I nuovi ricchi cinesi sono convinti che la nota maison di profumi sia made in Italy. Così come Luis Vuitton e Pizza Hut. Sconosciuti invece Prada, Versace, Dolce e Gabbana. Che ci sia un grosso problema di marketing?
Armani, Prada e Versace? No, quando si parla di Italia, ai cinesi vengono in mente Louis Vitton e Chanel e poco importa se si tratta di marchi francesi. La scarsa conoscenza delle firme più celebri del made in Italy nel paese asiatico è uno dei risultati più curiosi e inattesi dell'ultima indagine condotta dalla School of Management del Politecnico di Milano, con Makno e lo Shanghai Institute of Technology, durante l'Expo di Shanghai 2010.
A un campione di mille cittadini cinesi, di una fascia di reddito e cultura medio alta, è stato chiesto di nominare i tre marchi italiani secondo loro più famosi. Per la prima volta non sono stati interrogati solo gli abituali acquirenti del lusso, ma anche quella fascia di mercato che nei prossimi 5-10 anni potrebbe avere la disponibilità di acquisto dei prodotti occidentali e che si stima raggiungerà le 200 milioni di persone.
I risultati vedono un trionfo della Ferrari (nominata da quasi uno su due), seguita dall'immancabile pizza (che non è un marchio) e dall'inaspettata medaglia di bronzo della francese Louis Vitton. Scalando la graduatoria le cose non vanno però molto meglio, visto che il quarto e quinto posto lo ottengono gli spaghetti e la pasta, al sesto tornano i francesi con Chanel e al settimo c'è un altro non-marchio come la salsiccia. Bisogna scendere ancora per trovare i campioni del made in Italy di Maserati, Armani, Lamborghini e Ferrero, tutti con percentuali tra l'1 e il 5%. Nella categoria dei quasi non pervenuti, con meno dell'1% delle nomination, finiscono invece Versace, Prada e Dolce & Gabbana.
Dalla scarsa conoscenza dei marchi si passa alla non certo esaltante considerazione del nostro paese rispetto agli altri. Anche in questo caso è stato chiesto al campione di nominare i tre stati più meritevoli in diversi settori, dall'innovazione alle bellezze naturali. In questa parte della ricerca, influenzata dall'alta considerazione che i cinesi hanno per il proprio paese e che nominano in quasi tutte le categorie, lo Stivale non viene certo premiato.

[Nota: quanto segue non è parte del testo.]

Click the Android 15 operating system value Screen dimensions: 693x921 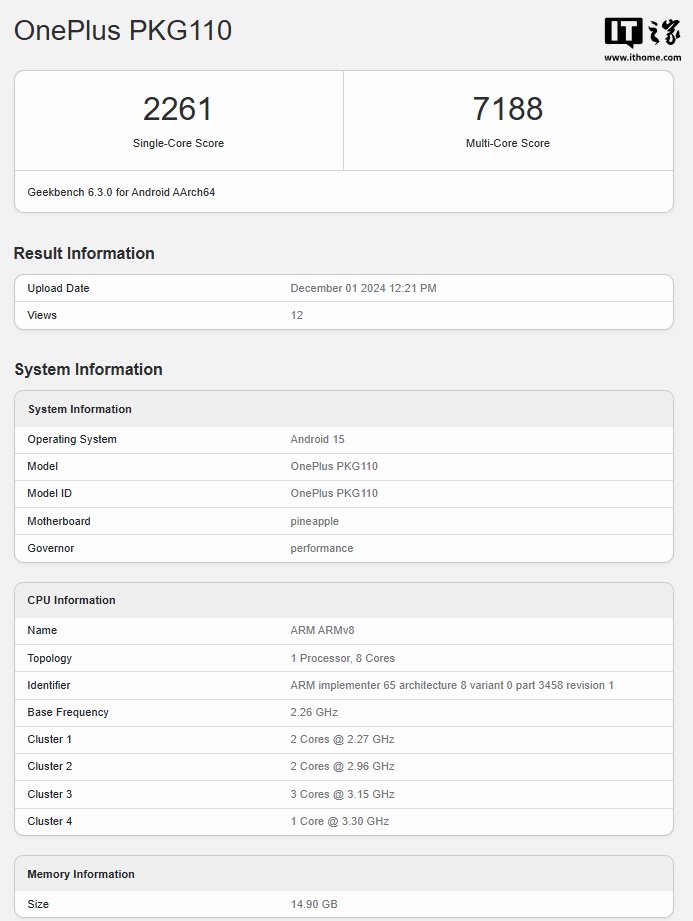click(317, 439)
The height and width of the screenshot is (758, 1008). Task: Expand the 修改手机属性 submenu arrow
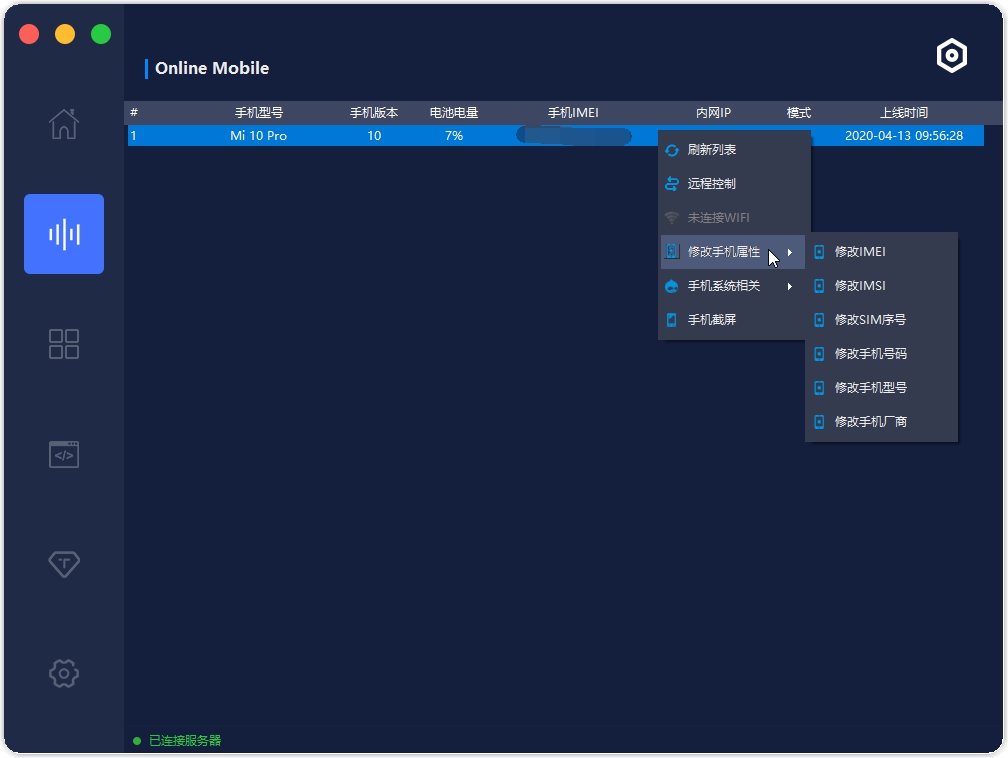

Per beni culturali e musei finiamo dietro a Cina, Francia e Stati Uniti, solo quindicesimi per le bellezze naturali, ottavi per l'innovazione tecnologica, lo stile di vita e l'educazione. Va un po' meglio in stile ed eleganza, quinto posto, ma ampiamente preceduti dalla Francia.
A deludere in queste graduatorie è soprattutto l'attrattività turistica, quasi del tutto assente nelle risposte degli intervistati. Se i marchi di moda e di auto di lusso vengono spesso nominati, mentre l'agroalimentare può comunque contare sulle tante specialità conosciute (anche se non grazie a un brand specifico), il turismo viene sonoramente bocciato dalle fascia medio-alta della popolazione cinese. Un segnale preoccupante, visto che quello dei paesi asiatii è di certo uno dei settori turistici con maggiori potenzialità di crescita.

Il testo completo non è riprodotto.